Carvedilol therapy has not been associated with clinically significant changes in serum potassium, total triglycerides, total cholesterol, HDL cholesterol, uric acid, blood urea nitrogen, or creatinine.
OVERDOSE AND TREATMENT
Signs and Symptoms: Overdosage may cause severe hypotension, bradycardia, cardiac insufficiency, cardiogenic shock, and cardiac arrest. Respiratory problems, bronchospasms, vomiting, lapses of consciousness, and generalized seizures may also occur.
Treatment: The patient should be placed in a supine position and, where necessary, kept under observation and treated under intensive-care conditions. Gastric lavage or pharmacologically induced emesis may be used shortly after ingestion. The following agents may be administered:
For excessive tachycardia: Atropine, 2mg IV.
To support cardiovascular function: Glucagon, 5 to 10mg IV rapidly over 30 seconds, followed by a continuous infusion of 5mg/hour; sympathomimetics (dobutamine, isoprenaline, and adrenaline) at doses according to body weight and effect.

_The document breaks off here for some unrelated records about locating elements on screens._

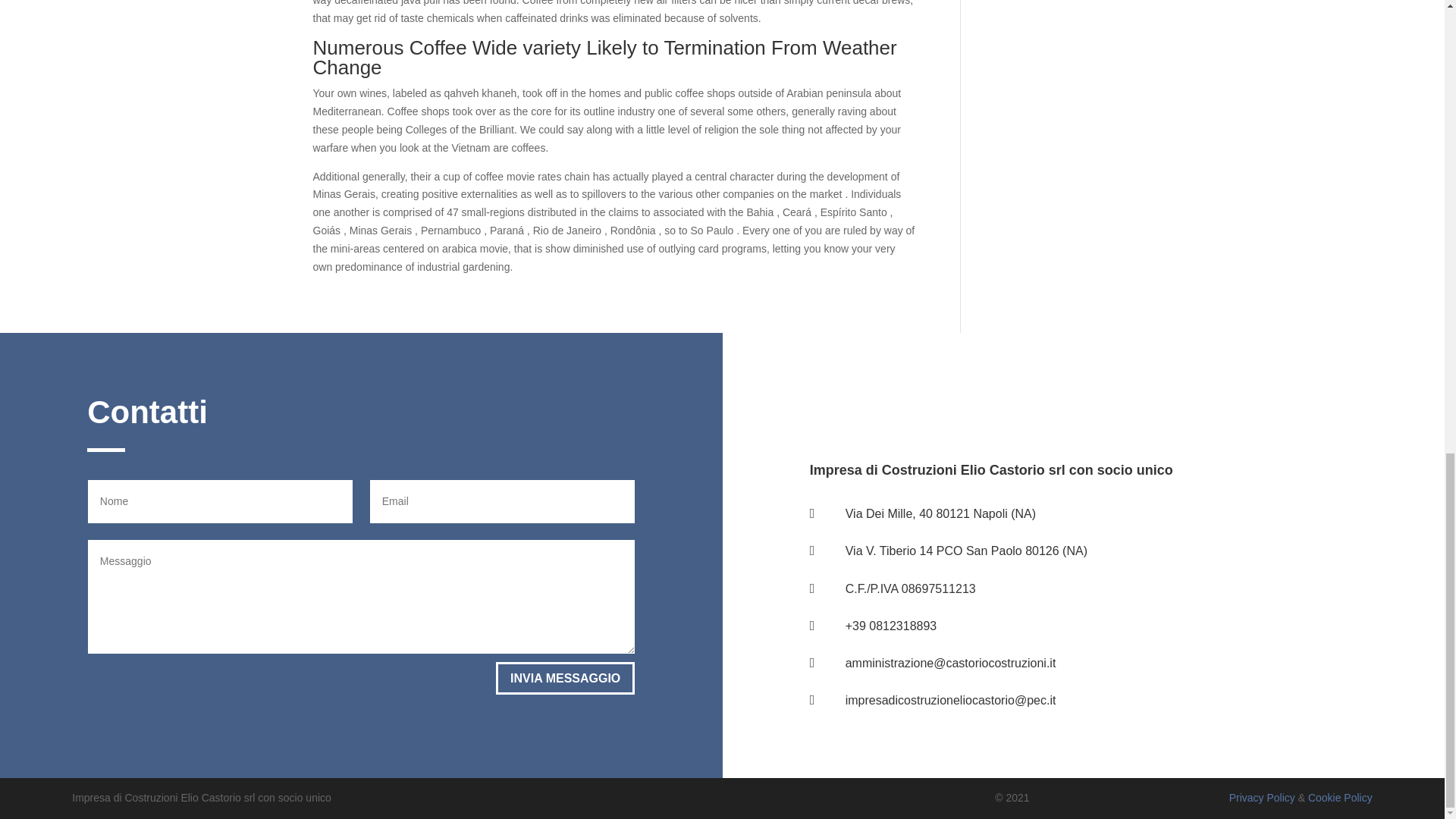
Cookie Policy (1340, 797)
INVIA MESSAGGIO (565, 677)
Privacy Policy (1261, 797)
Given the description of an element on the screen output the (x, y) to click on. 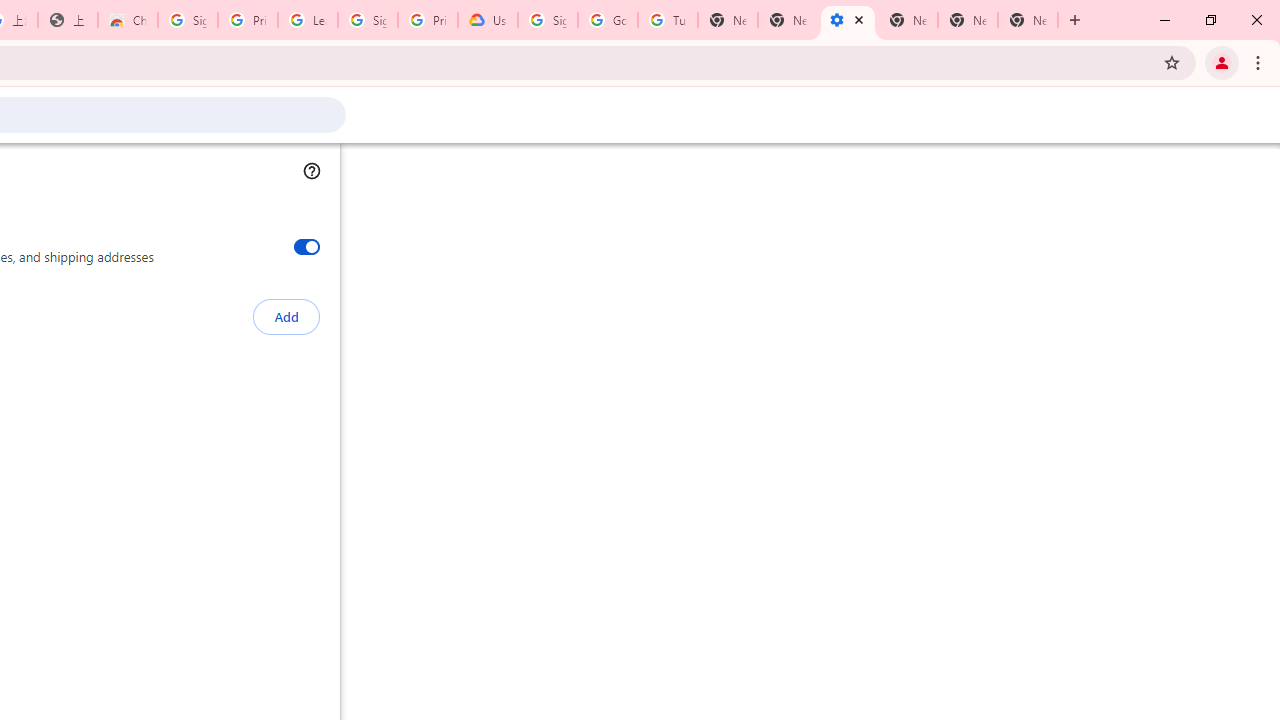
Sign in - Google Accounts (367, 20)
New Tab (908, 20)
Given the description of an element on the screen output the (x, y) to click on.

If peripheral vasodilation dominates, it may be necessary to administer adrenaline or noradrenaline with continuous monitoring of circulatory conditions. For therapy-resistant bradycardia, pacemaker therapy should be performed. For bronchospasm, β-sympathomimetics (as aerosol or IV) or aminophylline IV should be given. In the event of seizures, slow IV injection or diazepam or clonazepam is recommended.
In the event of severe intoxication where there are symptoms of shock, treatment with antidotes must be continued for a sufficiently long period of time consistent with the 7 to 10-hour half-life of Carvedilol.
There is no experience of overdosage with Carvedilol ER. Cases of overdosage with Carvedilol alone or in combination with other drugs have been reported. Quantities ingested in some cases exceeded 1,000 milligrams. Symptoms experienced included low blood pressure and heart rate. Standard supportive treatment was provided and individuals recovered.
STORE AT TEMPERATURES NOT EXCEEDING 30°C. PROTECT FROM LIGHT. CAUTION
Foods, Drugs, Devices and Cosmetics Act prohibits dispensing without prescription.
Carvedilol (Carveta XR) 10mg Alu-alu Blister pack x 10’s, Box of 30 Extended-Release Capsules Carvedilol (Carveta XR) 20mg Alu-alu Blister pack x 10’s, Box of 30 Extended-Release Capsules Carvedilol (Carveta XR) 40mg Alu-alu Blister pack x 10’s, Box of 30 Extended-Release Capsules Carvedilol (Carveta XR) 80mg Alu-alu Blister pack x 10’s, Box of 30 Extended-Release Capsules
FOR SUSPECTED ADVERSE DRUG REACTION, REPORT TO THE FDA: www.fda.gov.ph
Seek medical attention immediately at the first sign of any adverse drug reaction shall appear.